Па де труа санитара Арнольда (2020)
— Ну, так машина у него хорошая была? — Саня разглядывал меня сквозь пыльные стекла ленноновских очков. Январь, заметая белым мутные сумерки, играл цветами за окнами моей сторожки. Вот так просто играл снегом и тенями, словно не было на земле ничего: ни человека, ни супермаркетов, ни лактобактерий и жидкого кальция, укрепляющего эмаль зубов, ни жалких потуг маркетологов, ни надежд, глупости и прочего, что льется на голову. НИ-ЧЕ-ГО! И осознание этой космической пустоты грело душу как стакан горячего крепкого чая.
Кусок дороги, видневшийся за стеклом, замерзал в новогоднем хаосе. И все у нас было: пара спиртного купленного вскладчину, украденные Саней на работеогурцы, колбаса, майонез, тени неслышно скользившие за морозными окнами, а в довесок — бабка Агаповна, ютившаяся на застеленной постели. Пить она отказалась наотрез, а вот разговоры слушала с удовольствием, вставляя иногда, свои пять копеек.
— Машина-то хорошая? — переспросил Саня.
— Пежо вроде, Сань, но старенький, — ответил я.
— Мессершмитд, — влезла в разговор гостья и хихикнула.
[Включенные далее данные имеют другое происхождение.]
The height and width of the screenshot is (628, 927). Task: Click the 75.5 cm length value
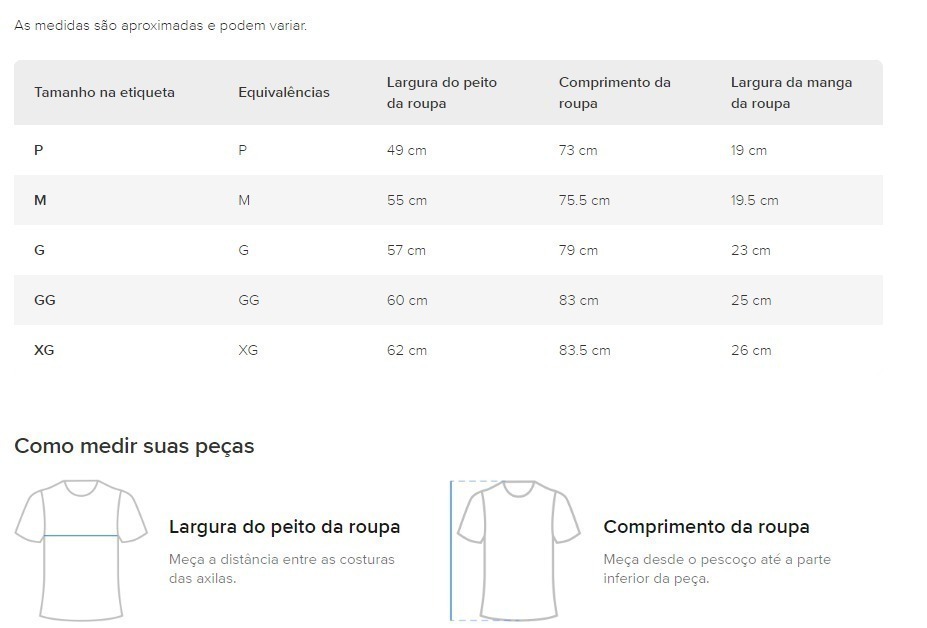584,200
В ее пунктирном существовании, именно этот день, долгий, как любой сочельник и настолько же тихий, был обведен кружочком, обозначавшим в календаре бабки, намеревавшейся жить до двухсот лет, что он был прожит.
— Да хоть какой, — загорелся Сашка. — на разборку его! Я тут человечков знаю. С руками оторвут. Там знаешь, сколько полезного продать можно?